Article  •  Publié sur Souria Houria le 27 avril 2012

La crise syrienne risque-t-elle de se prolonger durant plusieurs années comme c’était le cas pour la guerre libanaise ? C’est la question que se posent en ce moment les observateurs et analystes qui suivent de près ce dossier explosif.
Pour certains d’entre eux, il faudra attendre les conclusions de la mission Annan qui seront soumises au Conseil de sécurité. Si le régime syrien est porté responsable de la violation du cessez-le-feu, la Russie ne pourra plus couvrir alors les activités militaires du pouvoir en place, ce qui conduira très probablement à la création d’une zone d’exclusion aérienne et de couloirs humanitaires ou autres résolutions qui pourraient mettre un terme à la crise. Mais si les brèches constatées sur le terrain sont l’œuvre des deux protagonistes, à savoir le régime et les forces de l’opposition, la Russie prendra alors position en concertation avec les États-Unis et l’Union européenne une fois les élections américaines et françaises terminées. Ce cas de figure pourrait présager de la possibilité d’une entente sur un règlement de la crise en Syrie avant la fin de cette année. Il faudra s’attendre en outre à ce que le peuple puisse même faire chuter le régime par le biais de manifestations populaires importantes, une fois que l’armée se serait retirée dans les casernes comme le prévoit le plan Annan.

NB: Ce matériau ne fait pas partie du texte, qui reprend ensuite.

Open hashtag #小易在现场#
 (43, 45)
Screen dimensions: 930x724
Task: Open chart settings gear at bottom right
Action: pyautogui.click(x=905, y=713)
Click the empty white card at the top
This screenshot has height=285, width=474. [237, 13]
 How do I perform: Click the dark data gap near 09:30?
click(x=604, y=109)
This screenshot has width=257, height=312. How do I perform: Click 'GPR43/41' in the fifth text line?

Pour d’autres observateurs, ce qui se passe en Syrie est semblable à la situation libanaise durant la guerre, notamment en ce qui concerne la lenteur à faire cesser les combats qui avaient fini par s’étendre sur une quinzaine d’années au pays du Cèdre. Rien, absolument rien, ne pouvait mettre un terme final à la guerre libanaise à l’époque : ni l’envoi d’une force multinationale ni les obus tirés à partir du navire militaire américain, le New Jersey. Les combats n’ont finalement cessé que lorsqu’il fut convenu de confier le dossier libanais au président Hafez el-Assad, à la suite d’un accord américano-israélien, consistant à envoyer sur place une force de dissuasion arabe devenue exclusivement syrienne par la suite. Les accords de Taëf sont ensuite venus consacrer la présence syrienne au Liban pour une durée de deux ans, le temps de mettre les réformes sur les rails, une période qui s’est prolongée sur plusieurs années.
Il reste donc à savoir si des parallélismes peuvent être établis entre la guerre libanaise et la crise syrienne et à quelle partie ou puissance sera confiée la gestion d’un règlement en Syrie. Serait-ce la Russie et l’Iran, ou plutôt un groupe d’États qui seraient concernés non seulement par la situation en Syrie mais par l’ensemble de la région, l’idée étant de parvenir à une solution globale pour le P-O, à la manière des accords de Sykes-Picot ? Israël ne serait d’ailleurs pas absent de ce pool d’États ou de l’accord concocté. Cette situation ne manquerait pas de transformer la Syrie en une arène d’ingérences – comme ce fut le cas au Liban dont la partie sud s’est transformée en un front de lutte contre Israël –, à moins qu’une solution de paix juste et globale ne soit trouvée pour l’ensemble de la région.